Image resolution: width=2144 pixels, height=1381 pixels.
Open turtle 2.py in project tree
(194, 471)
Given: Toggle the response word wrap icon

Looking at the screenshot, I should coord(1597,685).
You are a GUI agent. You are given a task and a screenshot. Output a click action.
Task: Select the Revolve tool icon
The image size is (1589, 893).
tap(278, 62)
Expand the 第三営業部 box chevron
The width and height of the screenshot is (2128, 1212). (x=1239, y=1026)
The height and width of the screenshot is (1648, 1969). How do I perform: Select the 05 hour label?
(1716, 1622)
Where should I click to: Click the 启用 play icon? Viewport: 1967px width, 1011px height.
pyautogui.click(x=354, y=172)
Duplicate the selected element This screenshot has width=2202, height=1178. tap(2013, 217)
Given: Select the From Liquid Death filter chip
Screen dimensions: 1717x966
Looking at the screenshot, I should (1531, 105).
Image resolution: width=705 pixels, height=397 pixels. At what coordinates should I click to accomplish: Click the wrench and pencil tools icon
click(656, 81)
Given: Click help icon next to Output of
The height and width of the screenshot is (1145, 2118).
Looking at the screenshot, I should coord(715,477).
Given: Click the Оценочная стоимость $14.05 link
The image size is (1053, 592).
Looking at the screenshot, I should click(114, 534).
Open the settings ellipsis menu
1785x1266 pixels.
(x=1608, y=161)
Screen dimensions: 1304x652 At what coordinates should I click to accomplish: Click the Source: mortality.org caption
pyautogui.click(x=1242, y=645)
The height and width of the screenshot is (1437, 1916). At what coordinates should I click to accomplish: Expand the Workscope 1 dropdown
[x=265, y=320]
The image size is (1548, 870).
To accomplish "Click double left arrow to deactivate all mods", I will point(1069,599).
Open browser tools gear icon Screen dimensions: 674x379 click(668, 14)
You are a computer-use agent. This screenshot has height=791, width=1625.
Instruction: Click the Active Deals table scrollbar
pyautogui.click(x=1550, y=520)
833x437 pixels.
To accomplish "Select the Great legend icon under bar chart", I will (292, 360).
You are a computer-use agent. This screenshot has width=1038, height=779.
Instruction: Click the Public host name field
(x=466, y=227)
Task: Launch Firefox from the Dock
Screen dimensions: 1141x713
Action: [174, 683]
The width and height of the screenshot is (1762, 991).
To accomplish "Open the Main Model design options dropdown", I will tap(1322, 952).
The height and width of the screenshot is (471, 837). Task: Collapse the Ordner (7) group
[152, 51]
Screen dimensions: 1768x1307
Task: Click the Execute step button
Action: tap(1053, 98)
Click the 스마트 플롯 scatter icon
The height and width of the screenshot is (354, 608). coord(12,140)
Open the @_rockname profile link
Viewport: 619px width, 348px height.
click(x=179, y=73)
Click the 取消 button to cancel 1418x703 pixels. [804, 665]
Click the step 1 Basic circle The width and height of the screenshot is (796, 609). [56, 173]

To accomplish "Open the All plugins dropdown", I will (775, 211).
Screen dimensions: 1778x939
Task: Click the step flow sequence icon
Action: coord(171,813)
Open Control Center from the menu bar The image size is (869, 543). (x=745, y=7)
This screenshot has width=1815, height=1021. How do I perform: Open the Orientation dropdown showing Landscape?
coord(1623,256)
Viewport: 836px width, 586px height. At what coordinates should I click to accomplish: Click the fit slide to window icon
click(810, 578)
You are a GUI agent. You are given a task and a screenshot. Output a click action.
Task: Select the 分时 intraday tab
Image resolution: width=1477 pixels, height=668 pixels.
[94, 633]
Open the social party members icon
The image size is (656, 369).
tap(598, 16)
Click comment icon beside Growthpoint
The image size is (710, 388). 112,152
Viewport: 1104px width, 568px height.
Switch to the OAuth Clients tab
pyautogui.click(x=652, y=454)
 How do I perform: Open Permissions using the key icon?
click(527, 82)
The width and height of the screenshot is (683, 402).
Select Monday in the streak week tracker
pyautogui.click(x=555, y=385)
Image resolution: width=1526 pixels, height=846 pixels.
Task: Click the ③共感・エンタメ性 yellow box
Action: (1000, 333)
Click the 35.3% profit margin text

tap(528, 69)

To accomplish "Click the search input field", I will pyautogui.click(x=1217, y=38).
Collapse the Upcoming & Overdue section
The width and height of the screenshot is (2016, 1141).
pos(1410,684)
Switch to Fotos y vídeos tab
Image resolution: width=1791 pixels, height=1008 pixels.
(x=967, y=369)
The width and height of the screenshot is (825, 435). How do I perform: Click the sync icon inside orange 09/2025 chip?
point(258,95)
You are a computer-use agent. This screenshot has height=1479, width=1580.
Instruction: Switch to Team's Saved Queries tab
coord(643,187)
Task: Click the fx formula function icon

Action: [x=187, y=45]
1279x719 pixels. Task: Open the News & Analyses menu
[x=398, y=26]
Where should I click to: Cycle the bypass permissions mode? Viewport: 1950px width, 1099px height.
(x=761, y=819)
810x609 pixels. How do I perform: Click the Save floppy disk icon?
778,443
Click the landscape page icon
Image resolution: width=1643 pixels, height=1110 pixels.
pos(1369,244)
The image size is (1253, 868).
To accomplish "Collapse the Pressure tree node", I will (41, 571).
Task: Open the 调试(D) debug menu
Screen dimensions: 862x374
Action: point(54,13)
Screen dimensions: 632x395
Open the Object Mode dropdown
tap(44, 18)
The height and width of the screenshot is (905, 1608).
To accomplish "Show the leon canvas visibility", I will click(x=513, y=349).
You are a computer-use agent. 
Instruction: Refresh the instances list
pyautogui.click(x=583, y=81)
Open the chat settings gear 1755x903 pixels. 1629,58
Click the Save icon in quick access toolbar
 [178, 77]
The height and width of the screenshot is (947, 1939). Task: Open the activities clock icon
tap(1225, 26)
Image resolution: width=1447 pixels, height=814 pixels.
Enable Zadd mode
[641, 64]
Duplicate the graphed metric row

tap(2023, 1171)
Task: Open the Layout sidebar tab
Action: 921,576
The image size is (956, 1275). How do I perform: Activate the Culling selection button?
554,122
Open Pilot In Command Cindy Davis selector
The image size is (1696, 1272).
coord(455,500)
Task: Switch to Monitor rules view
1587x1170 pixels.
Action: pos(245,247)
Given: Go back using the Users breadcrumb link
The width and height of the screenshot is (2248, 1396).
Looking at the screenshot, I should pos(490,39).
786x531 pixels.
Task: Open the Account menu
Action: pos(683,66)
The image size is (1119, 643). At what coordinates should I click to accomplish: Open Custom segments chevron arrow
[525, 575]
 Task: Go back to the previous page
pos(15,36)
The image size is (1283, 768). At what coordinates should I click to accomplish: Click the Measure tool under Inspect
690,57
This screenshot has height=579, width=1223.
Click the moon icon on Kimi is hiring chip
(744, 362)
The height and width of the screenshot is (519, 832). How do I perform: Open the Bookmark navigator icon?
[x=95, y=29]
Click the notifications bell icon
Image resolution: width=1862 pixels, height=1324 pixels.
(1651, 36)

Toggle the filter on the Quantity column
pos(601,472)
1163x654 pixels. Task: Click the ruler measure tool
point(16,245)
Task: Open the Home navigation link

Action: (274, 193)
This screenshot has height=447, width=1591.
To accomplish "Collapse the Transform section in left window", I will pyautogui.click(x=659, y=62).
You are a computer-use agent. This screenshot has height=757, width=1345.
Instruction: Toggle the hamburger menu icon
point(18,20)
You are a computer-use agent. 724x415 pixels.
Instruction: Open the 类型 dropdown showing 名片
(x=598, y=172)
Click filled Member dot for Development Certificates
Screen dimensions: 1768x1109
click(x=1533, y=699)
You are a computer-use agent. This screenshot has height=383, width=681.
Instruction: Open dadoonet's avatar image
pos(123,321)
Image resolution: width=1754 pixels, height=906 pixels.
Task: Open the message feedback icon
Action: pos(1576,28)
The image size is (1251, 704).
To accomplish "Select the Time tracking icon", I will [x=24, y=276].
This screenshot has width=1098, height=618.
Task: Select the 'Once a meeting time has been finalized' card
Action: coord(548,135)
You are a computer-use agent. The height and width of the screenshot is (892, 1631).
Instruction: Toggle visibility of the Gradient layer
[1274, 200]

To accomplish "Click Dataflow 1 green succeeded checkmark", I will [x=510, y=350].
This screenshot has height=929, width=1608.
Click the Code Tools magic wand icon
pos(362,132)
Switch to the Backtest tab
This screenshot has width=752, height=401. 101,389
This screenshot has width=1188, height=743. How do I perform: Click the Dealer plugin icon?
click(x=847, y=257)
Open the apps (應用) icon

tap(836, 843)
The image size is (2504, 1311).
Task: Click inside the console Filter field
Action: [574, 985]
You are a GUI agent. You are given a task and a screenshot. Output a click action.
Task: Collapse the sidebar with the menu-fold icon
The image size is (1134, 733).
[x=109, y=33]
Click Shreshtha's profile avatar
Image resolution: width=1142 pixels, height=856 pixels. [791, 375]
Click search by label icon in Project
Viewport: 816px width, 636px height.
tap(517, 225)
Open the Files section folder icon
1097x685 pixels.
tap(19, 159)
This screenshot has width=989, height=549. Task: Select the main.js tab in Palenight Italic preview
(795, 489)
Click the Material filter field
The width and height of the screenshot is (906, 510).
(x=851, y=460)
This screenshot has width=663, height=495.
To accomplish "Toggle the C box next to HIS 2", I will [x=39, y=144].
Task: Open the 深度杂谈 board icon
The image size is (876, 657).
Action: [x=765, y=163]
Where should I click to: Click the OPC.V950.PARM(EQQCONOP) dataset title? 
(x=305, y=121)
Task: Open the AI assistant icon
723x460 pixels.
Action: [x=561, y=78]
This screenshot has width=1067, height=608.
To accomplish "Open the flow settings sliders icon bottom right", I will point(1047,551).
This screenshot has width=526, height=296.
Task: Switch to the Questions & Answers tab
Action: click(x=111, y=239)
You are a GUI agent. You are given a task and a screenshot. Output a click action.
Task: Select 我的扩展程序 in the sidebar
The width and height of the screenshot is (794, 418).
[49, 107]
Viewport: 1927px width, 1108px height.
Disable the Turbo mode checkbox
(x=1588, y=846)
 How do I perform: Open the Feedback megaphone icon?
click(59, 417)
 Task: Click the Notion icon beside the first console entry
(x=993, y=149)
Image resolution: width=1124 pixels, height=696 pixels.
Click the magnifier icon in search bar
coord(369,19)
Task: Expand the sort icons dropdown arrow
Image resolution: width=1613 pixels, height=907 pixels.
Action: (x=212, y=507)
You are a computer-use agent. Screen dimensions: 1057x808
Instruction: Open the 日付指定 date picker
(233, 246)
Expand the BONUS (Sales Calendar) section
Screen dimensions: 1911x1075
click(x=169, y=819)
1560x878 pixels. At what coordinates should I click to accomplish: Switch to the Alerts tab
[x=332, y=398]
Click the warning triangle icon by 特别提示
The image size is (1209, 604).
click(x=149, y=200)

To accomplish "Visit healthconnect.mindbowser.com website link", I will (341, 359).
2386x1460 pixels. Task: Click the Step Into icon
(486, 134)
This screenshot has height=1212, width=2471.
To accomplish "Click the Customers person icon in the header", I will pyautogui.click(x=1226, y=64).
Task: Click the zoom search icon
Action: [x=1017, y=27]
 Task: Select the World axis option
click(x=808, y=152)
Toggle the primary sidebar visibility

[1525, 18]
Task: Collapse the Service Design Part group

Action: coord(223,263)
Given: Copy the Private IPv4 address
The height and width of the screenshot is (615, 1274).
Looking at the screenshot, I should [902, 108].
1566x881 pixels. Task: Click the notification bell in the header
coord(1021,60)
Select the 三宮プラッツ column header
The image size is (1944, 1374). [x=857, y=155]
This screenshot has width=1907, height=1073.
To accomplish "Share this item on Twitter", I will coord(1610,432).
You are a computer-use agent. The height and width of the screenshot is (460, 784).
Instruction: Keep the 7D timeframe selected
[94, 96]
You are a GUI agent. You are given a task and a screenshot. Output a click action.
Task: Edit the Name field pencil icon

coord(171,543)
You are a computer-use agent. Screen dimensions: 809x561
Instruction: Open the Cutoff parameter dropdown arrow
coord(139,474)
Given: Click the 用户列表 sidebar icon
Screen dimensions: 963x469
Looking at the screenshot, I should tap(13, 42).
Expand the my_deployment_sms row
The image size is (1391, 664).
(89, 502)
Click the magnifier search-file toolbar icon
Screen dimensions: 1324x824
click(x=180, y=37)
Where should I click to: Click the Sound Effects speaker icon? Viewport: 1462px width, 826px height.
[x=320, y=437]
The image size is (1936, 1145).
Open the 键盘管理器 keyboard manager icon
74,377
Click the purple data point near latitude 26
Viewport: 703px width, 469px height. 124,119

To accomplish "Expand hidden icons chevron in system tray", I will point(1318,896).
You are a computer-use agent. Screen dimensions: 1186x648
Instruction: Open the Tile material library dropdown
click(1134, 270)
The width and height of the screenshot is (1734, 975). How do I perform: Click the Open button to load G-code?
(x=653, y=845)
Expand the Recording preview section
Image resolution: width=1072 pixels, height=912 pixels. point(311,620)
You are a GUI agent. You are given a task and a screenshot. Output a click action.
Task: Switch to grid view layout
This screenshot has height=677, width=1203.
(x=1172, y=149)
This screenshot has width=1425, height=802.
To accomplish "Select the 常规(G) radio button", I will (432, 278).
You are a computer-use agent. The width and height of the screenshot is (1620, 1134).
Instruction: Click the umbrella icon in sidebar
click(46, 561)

Exercise brief — Among the records above, extract exactly the lines from the line with "Click the landscape page icon" to the line with "Screen dimensions: 632x395", both lines included, and leave out the rest.

Answer area —
Click the landscape page icon
Image resolution: width=1643 pixels, height=1110 pixels.
pos(1369,244)
The image size is (1253, 868).
To accomplish "Collapse the Pressure tree node", I will (41, 571).
Task: Open the 调试(D) debug menu
Screen dimensions: 862x374
Action: point(54,13)
Screen dimensions: 632x395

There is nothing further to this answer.